## Exercise goal
Transcribe the listing below word for word, from the line containing "Describe the element at coordinates (217, 42)" up to and including the line containing "cancel is located at coordinates (885, 650).".

------ Supplied material

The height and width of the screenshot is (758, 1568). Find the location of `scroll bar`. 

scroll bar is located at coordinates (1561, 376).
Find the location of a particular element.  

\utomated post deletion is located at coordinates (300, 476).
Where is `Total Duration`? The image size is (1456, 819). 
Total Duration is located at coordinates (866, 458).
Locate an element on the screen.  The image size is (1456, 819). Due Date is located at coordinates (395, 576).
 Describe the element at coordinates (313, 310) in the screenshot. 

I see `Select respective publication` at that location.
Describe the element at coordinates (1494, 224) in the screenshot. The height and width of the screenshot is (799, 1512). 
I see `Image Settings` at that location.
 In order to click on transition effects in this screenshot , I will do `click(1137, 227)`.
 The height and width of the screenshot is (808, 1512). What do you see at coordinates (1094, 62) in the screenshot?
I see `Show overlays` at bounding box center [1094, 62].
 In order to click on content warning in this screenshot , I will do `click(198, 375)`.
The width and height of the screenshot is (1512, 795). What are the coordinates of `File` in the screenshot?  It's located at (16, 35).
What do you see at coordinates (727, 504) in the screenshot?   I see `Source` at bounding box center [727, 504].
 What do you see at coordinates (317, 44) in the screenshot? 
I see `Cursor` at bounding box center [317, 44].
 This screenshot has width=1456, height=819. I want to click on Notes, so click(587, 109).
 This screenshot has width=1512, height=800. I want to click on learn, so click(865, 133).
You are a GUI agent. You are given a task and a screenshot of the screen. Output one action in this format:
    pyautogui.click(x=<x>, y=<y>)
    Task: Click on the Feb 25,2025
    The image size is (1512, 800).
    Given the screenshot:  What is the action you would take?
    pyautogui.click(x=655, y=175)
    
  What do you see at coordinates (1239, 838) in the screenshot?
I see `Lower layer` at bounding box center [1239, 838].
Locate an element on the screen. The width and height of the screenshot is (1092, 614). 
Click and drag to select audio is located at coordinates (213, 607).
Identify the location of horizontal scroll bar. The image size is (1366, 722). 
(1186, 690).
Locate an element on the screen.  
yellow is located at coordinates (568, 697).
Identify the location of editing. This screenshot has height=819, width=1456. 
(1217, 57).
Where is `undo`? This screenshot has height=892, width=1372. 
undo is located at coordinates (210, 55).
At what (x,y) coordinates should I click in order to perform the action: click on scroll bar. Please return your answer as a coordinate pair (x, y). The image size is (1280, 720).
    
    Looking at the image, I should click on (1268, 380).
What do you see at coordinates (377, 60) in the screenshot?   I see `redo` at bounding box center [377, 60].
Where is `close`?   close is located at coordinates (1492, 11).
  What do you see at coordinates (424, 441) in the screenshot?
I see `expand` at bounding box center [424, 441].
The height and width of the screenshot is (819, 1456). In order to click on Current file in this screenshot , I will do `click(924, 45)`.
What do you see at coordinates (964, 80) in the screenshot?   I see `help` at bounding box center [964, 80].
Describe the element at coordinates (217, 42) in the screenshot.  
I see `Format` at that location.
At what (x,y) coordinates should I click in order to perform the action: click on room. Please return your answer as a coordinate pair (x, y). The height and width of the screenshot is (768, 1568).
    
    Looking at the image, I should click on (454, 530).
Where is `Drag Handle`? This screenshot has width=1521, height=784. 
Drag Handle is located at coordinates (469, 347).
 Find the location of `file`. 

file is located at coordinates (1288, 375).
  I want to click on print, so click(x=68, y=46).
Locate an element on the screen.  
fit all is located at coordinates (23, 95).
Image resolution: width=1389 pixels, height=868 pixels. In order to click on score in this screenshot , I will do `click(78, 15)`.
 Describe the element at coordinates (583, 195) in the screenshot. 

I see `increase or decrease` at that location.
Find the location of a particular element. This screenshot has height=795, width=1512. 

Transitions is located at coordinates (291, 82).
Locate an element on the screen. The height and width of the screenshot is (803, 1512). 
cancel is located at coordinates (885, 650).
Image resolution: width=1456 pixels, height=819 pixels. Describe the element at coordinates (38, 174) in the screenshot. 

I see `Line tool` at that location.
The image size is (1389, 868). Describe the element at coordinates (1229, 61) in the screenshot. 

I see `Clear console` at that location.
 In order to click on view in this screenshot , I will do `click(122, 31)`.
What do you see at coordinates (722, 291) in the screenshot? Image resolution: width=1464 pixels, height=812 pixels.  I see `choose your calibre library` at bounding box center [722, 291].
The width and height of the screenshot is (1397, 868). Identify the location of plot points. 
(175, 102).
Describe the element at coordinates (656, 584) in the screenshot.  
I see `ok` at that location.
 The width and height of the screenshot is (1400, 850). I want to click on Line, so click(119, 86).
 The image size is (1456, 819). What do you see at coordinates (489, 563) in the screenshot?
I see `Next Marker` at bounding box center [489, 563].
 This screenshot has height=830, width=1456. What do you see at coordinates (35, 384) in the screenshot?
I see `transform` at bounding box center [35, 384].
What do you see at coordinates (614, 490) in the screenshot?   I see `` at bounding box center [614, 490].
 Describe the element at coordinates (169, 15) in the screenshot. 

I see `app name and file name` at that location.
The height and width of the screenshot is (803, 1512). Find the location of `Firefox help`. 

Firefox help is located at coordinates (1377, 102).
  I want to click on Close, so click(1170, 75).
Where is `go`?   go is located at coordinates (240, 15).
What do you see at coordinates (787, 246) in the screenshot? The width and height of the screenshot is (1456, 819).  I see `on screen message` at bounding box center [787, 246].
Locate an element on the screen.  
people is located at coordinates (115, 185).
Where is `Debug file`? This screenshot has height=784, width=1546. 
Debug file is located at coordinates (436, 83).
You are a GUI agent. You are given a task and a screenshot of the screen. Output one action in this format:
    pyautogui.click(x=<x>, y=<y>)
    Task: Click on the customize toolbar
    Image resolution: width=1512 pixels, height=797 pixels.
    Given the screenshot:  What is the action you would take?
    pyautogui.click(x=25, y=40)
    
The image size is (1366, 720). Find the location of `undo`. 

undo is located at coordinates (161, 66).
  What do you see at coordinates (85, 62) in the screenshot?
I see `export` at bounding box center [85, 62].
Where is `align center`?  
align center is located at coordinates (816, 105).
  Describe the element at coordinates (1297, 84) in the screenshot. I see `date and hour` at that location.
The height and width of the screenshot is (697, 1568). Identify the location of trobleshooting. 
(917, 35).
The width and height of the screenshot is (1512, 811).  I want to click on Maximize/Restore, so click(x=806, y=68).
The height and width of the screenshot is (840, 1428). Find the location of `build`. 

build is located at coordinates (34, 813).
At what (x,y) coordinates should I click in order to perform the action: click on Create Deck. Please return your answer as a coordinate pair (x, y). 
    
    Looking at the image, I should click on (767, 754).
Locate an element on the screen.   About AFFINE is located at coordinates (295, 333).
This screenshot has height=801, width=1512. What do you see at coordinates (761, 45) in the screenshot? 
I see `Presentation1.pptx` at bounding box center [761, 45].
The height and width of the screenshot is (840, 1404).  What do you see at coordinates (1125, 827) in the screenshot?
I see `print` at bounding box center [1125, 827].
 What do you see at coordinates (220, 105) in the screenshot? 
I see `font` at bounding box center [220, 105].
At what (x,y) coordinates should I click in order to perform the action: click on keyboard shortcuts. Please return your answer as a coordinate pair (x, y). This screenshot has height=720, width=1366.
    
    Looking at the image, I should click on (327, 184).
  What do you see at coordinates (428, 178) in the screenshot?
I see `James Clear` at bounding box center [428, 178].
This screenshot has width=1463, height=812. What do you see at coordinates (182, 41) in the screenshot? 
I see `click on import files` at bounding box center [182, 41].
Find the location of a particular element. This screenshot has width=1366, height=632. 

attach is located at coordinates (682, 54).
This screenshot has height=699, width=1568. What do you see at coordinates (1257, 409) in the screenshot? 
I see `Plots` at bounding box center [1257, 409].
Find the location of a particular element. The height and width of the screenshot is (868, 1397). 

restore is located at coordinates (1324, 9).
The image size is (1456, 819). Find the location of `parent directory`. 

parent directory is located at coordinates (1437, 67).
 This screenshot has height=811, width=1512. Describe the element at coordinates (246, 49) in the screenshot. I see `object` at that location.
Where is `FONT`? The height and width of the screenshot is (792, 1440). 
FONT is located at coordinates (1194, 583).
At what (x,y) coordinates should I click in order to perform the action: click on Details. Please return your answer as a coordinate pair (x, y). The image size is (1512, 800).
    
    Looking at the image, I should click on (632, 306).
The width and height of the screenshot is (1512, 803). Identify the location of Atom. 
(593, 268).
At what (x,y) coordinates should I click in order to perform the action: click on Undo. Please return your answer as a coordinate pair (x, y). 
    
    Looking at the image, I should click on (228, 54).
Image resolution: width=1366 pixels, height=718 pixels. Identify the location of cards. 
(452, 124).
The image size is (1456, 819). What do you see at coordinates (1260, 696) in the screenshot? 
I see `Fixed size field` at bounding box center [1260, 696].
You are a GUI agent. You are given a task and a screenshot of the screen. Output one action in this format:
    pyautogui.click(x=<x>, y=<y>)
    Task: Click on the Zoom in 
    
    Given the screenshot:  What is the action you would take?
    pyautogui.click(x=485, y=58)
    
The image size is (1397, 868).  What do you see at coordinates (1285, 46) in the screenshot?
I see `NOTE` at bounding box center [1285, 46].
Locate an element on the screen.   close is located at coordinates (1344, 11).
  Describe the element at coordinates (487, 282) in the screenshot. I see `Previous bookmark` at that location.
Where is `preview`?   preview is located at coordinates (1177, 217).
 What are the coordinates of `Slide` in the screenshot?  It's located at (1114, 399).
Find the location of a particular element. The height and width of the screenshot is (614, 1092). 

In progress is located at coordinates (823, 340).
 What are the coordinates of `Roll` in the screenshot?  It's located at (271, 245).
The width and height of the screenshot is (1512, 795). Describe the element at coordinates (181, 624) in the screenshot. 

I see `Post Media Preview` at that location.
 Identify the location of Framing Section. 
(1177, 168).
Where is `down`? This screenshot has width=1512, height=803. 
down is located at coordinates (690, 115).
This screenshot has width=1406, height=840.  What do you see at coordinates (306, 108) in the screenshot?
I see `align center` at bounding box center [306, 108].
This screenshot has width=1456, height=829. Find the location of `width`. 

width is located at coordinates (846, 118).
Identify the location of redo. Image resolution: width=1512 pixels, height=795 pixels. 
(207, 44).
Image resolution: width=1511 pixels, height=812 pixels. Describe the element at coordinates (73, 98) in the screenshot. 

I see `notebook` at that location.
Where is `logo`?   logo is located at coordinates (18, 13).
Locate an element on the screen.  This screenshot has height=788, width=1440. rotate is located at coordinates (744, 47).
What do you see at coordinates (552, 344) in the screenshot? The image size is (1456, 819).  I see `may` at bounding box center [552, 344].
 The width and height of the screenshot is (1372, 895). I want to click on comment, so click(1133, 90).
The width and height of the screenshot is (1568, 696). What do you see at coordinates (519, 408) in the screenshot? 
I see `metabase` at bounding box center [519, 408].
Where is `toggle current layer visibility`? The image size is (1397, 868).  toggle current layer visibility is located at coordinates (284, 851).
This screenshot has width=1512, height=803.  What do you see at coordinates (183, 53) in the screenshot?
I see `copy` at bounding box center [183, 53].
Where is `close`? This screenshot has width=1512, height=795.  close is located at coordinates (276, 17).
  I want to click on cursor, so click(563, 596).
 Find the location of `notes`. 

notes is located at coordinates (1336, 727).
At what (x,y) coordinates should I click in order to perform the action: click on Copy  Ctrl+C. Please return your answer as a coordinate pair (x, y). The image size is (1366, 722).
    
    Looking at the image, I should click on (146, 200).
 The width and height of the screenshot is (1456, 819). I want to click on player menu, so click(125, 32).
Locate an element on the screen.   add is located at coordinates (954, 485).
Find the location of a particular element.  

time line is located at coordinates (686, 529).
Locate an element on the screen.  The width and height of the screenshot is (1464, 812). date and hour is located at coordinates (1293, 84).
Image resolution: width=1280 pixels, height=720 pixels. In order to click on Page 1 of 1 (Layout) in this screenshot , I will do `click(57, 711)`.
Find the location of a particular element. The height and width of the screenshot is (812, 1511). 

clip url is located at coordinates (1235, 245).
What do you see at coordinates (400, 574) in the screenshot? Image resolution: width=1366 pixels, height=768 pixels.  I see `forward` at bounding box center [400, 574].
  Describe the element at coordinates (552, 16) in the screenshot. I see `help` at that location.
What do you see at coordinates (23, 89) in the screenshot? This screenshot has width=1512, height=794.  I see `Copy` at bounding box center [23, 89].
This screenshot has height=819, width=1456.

------------

## Solved problem
Describe the element at coordinates (217, 42) in the screenshot.  
I see `Format` at that location.
At what (x,y) coordinates should I click in order to perform the action: click on room. Please return your answer as a coordinate pair (x, y). The height and width of the screenshot is (768, 1568).
    
    Looking at the image, I should click on (454, 530).
Where is `Drag Handle`? This screenshot has width=1521, height=784. 
Drag Handle is located at coordinates (469, 347).
 Find the location of `file`. 

file is located at coordinates (1288, 375).
  I want to click on print, so click(x=68, y=46).
Locate an element on the screen.  
fit all is located at coordinates (23, 95).
Image resolution: width=1389 pixels, height=868 pixels. In order to click on score in this screenshot , I will do `click(78, 15)`.
 Describe the element at coordinates (583, 195) in the screenshot. 

I see `increase or decrease` at that location.
Find the location of a particular element. This screenshot has height=795, width=1512. 

Transitions is located at coordinates (291, 82).
Locate an element on the screen. The height and width of the screenshot is (803, 1512). 
cancel is located at coordinates (885, 650).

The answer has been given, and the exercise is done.